#### What you will do:
Write a continuation of the passage below on religious triads and the Christian doctrine of the Trinity, starting right after its final sentence.

#### Quoted passage:
Triads of divinities, no doubt, occur in nearly all polytheistic religions, formed under very various influences. Sometimes, as in the Egyptian triad of Osiris. Isis and Horus, it is the analogy of the human family with its father, mother and son which lies at their basis. Sometimes they are the effect of mere syncretism, three deities worshipped in different localities being brought together in the common worship of all. Sometimes, as in the Hindu triad of Brahma, Vishnu and Shiva, they represent the cyclic movement of a pantheistic evolution, and symbolize the three stages of Being, Becoming and Dissolution. Sometimes they are the result apparently of nothing more than an odd human tendency to think in threes, which has given the number three widespread standing as a sacred number (so H. Usener). It is no more than was to be anticipated, that one or another of these triads should now and again be pointed to as the replica (or even the original) of the Christian doctrine of the Trinity. Gladstone found the Trinity in the Homeric mythology, the trident of Poseidon being its symbol. Hegel very naturally found it in the Hindu Trimurti, which indeed is very like his pantheizing notion of what the Trinity is. Others have perceived it in the Buddhist Triratna (Soderblom); or (despite their crass dualism) in some speculations of Parseeism; or, more frequently, in the notional triad of Platonism (e.g. Knapp); while Jules Martin is quite sure that it is present in Philo’s neo-Stoical doctrine of the "powers," especially when applied to the explanation of Abraham’s three visitors. Of late years, eyes have been turned rather to Babylonia; and H. Zimmern finds a possible forerunner of the Trinity in a Father, Son, and Intercessor, which he discovers in its mythology. It should be needless to say that none of these triads has the slightest resemblance to the Christian doctrine of the Trinity. The Christian doctrine of the Trinity embodies much more than the notion of "threeness," and beyond their "threeness" these triads have nothing in common with it.

#### Provided data:
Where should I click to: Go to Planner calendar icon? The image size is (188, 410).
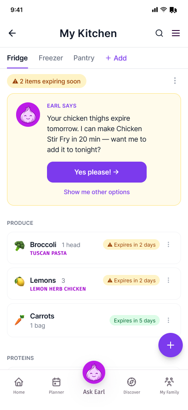(x=57, y=386)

#### Answer below:
3. No Rational Proof of It:

As the doctrine of the Trinity is indiscoverable by reason, so it is incapable of proof from reason. There are no analogies to it in Nature, not even in the spiritual nature of man, who is made in the image of God. In His trinitarian mode of being, God is unique; and, as there is nothing in the universe like Him in this respect, so there is nothing which can help us to comprehend Him. Many attempts have, nevertheless, been made to construct a rational proof of the Trinity of the God head. Among these there are two which are particularly attractive, and have therefore been put forward again and again by speculative thinkers through all the Christian ages. These are derived from the implications, in the one case, of self-consciousness; in the other, of love. Both self-consciousness and love, it is said, demand for their very existence an object over against which the self stands as subject. If we conceive of God as self-conscious and loving, therefore, we cannot help conceiving of Him as embracing in His unity some form of plurality. From this general position both arguments have been elaborated, however, by various thinkers in very varied forms.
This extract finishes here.